Dans un entretien accordé à France 24 sur l’accord minier actuellement en discussion entre les États-Unis, la République démocratique du Congo (RDC) et le Rwanda, Massad Boulos, conseiller de l’ex-président Donald Trump pour les affaires africaines, a tenté d’apaiser les inquiétudes.
Interrogé pour savoir si cet accord offrirait aux États-Unis un accès direct aux ressources minérales de la RDC, Boulos a répondu prudemment :
« Je n’utiliserais pas ces termes. »
Derrière cette réserve verbale se dessine cependant un vrai changement géo-économique.
L’accord en préparation prévoit une coopération tripartite visant à garantir l’accès aux minerais stratégiques – cobalt, lithium, cuivre, coltan – indispensables aux technologies modernes et à l’industrie verte.
La RDC, détentrice de plus de 60 % du cobalt mondial, est au cœur du dispositif. Le Rwanda, bien que moins riche en ressources, fournit une infrastructure sécurisée, des avantages fiscaux, et joue un rôle clé dans le traitement et l’exportation.
Boulos affirme que les entreprises américaines partenaires devront impérativement se conformer aux lois congolaises et américaines, notamment en matière de fiscalité, de protection environnementale, et de lutte contre le travail des enfants.
« C’est un investissement durable », assure Boulos, ajoutant que plusieurs entreprises américaines sont déjà en négociations avec les gouvernements congolais et rwandais. Ils prévoient d’investir à l’est de la RDC et au Rwanda, dans un esprit d’intégration économique régionale.

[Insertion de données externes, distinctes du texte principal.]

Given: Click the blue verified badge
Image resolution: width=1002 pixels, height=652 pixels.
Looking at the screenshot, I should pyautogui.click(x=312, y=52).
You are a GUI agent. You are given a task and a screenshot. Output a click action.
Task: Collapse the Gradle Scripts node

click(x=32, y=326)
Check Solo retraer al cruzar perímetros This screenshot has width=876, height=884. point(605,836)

Cependant, selon plusieurs analystes congolais cités par Actualité.cd, l’accord suscite de vives préoccupations : la RDC fournirait les minerais tandis que le Rwanda capterait la plus-value via la transformation.

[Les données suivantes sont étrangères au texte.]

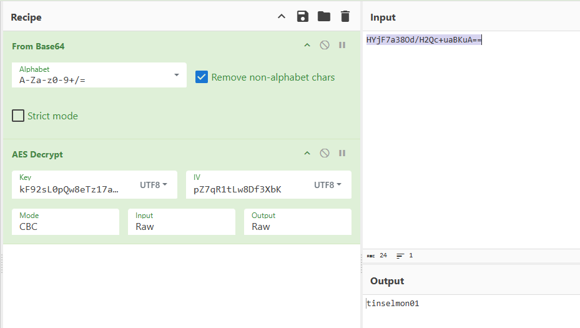Clear recipe with trash icon
Image resolution: width=580 pixels, height=328 pixels.
pyautogui.click(x=345, y=17)
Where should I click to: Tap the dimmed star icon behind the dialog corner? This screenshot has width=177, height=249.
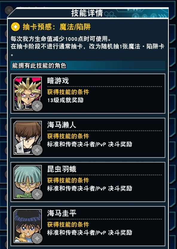coord(9,10)
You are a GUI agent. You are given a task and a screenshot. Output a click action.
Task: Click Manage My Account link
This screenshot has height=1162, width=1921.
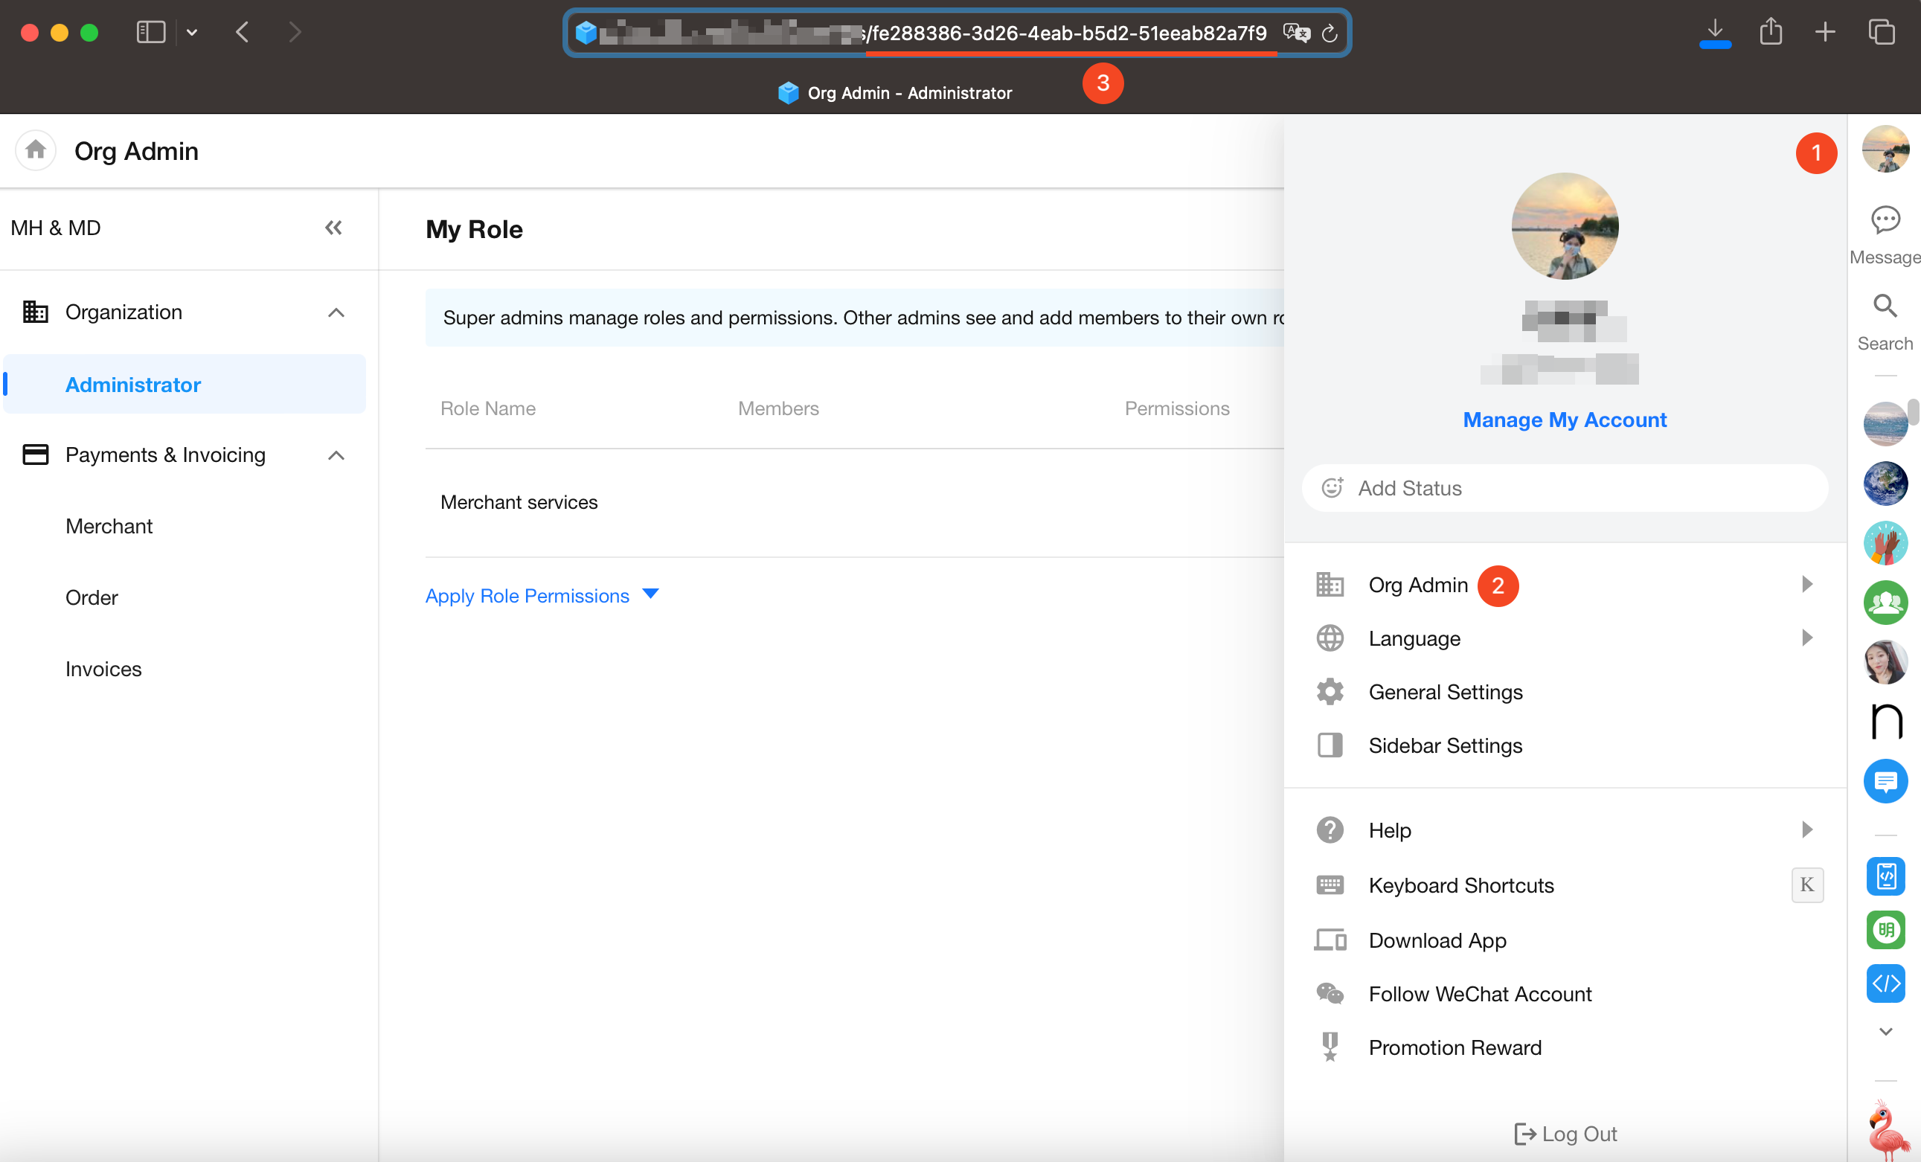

L’inquiétude grandit avec la déclaration de Boulos : « La transformation se fera au Rwanda », ce qui provoque des critiques dans un contexte où des liens supposés entre Kigali et les rebelles du M23 inquiètent.
Même si les responsables américains insistent sur la transparence, une grande méfiance subsiste. Boulos précise que l’accord sera signé à la Maison Blanche, rendu public, et annoncé officiellement par les chefs d’État.